Update vision status: untestable due to server crash

d47e216 verified 27 days ago

1.99 kB

	---
	base_model: google/gemma-4-26b-a4b-it
	tags:
	- awq
	- 4-bit
	- rdna4
	- gfx1201
	- rocm
	- sglang
	- quantized
	license: apache-2.0
	---

	# Gemma 4 26B MoE AWQ 4-bit

	AWQ 4-bit quantization of [Gemma 4 26B-A4B-it](https://huggingface.co/google/gemma-4-26b-a4b-it) optimized for AMD RDNA4 (gfx1201) inference with [SGLang](https://github.com/sgl-project/sglang).

	## Model Details

	\| \| \|
	\|---\|---\|
	\| Base model \| [google/gemma-4-26b-a4b-it](https://huggingface.co/google/gemma-4-26b-a4b-it) \|
	\| Architecture \| MoE (128 experts, top-8) \|
	\| Parameters \| 26B total / 4B active \|
	\| Layers \| 30 \|
	\| Context \| 4K (tested) \|
	\| Quantization \| AWQ 4-bit, group_size=32. Forced-routing GPTQ calibration covers all 128 experts (standard GPTQ only calibrates ~1/128). \|

	## Performance (2x AMD Radeon AI PRO R9700, TP=2)
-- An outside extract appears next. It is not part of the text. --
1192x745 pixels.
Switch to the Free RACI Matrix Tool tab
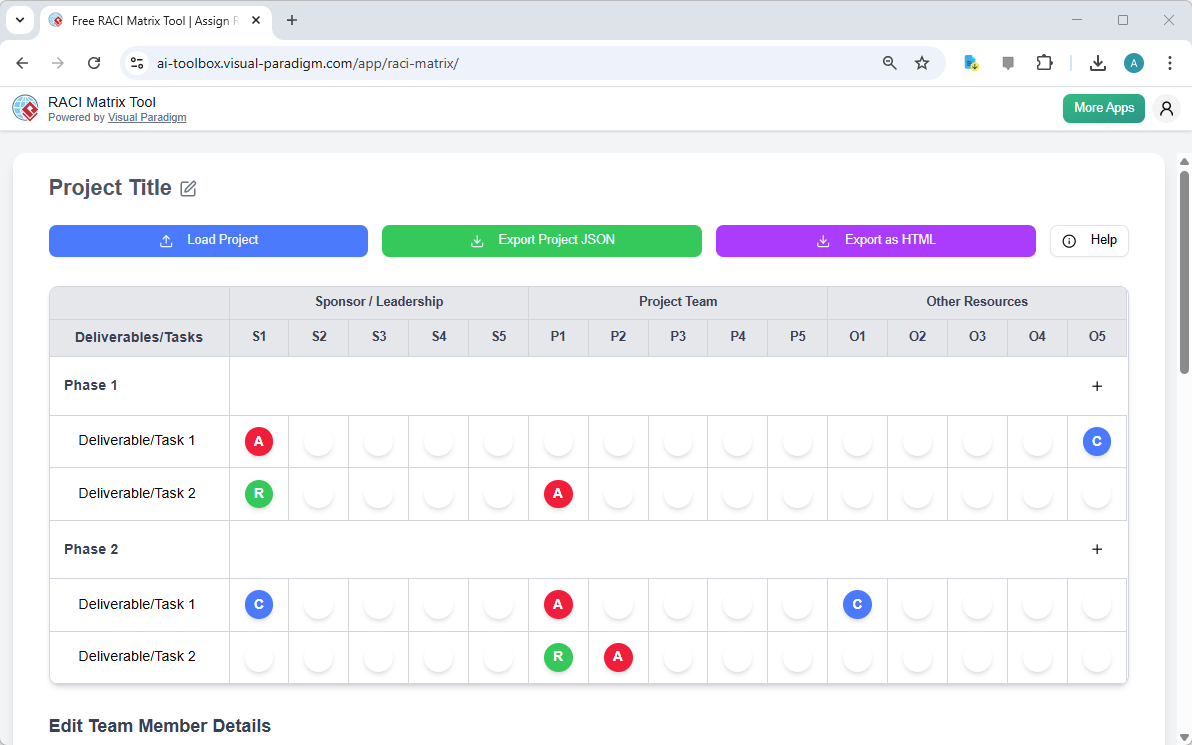140,20
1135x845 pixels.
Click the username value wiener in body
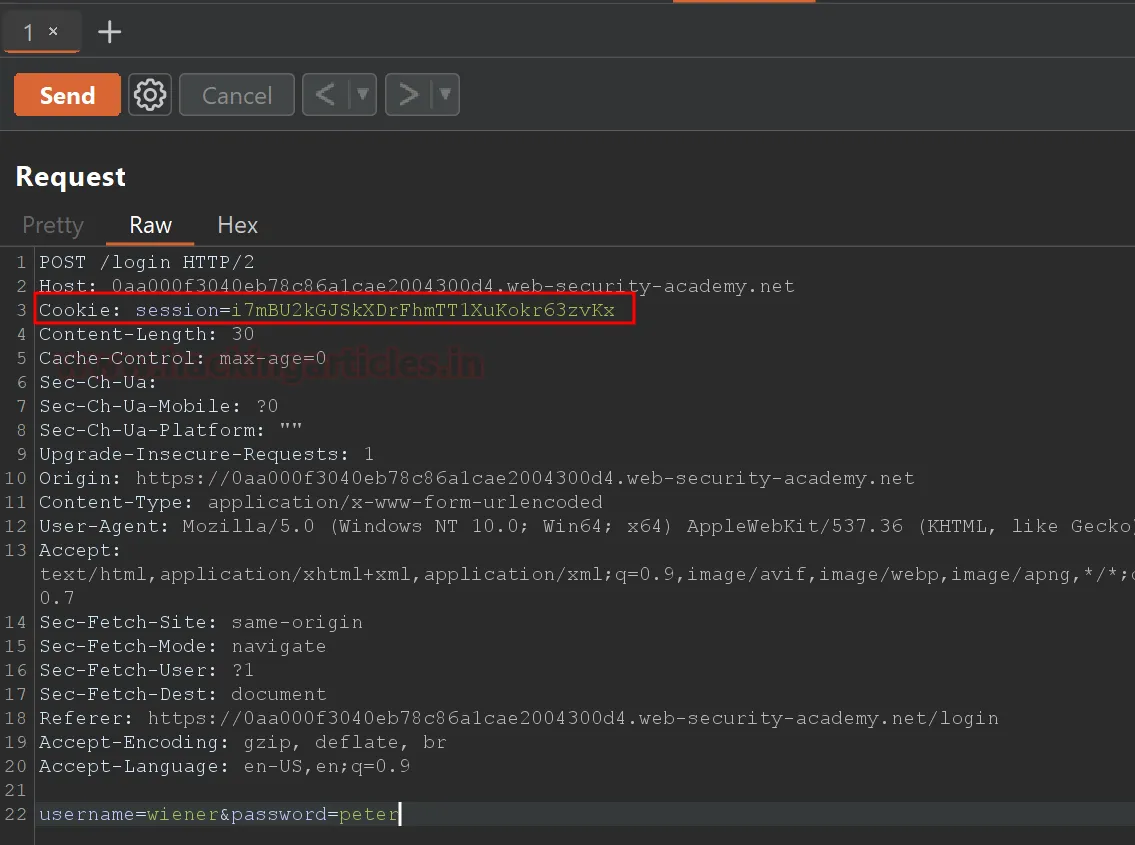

	- Decode speed: 30 tok/s single-user on 2x R9700
	- Launch: `scripts/launch.sh gemma4`

	## Notes

	Standard community GPTQ under-calibrates rare experts due to routing imbalance. This model uses forced-routing calibration to ensure all 128 experts are properly quantized.

	## Known Limitations

	- Vision: UNTESTABLE — Vision encoder layers (`embed_vision.`) were quantized to INT4, which likely degrades vision quality. Server crashes on first request (pre-existing RDNA4 triton issue with this model's SWA configuration, not vision-specific). Text-only inference recommended.* A future version should add vision layers to `modules_to_not_convert`.

	## Usage with SGLang

	```bash
	git clone https://github.com/mattbucci/2x-R9700-RDNA4-GFX1201-sglang-inference
	cd 2x-R9700-RDNA4-GFX1201-sglang-inference
	./scripts/setup.sh
	scripts/launch.sh gemma4
	```

	See the [RDNA4 Inference Repository](https://github.com/mattbucci/2x-R9700-RDNA4-GFX1201-sglang-inference) for full setup instructions, patches, and benchmarks.

	## Hardware

	Tested on 2x AMD Radeon AI PRO R9700 (gfx1201, RDNA4, 32+34 GB VRAM) with ROCm 7.2 and SGLang v0.5.10 + RDNA4 patches.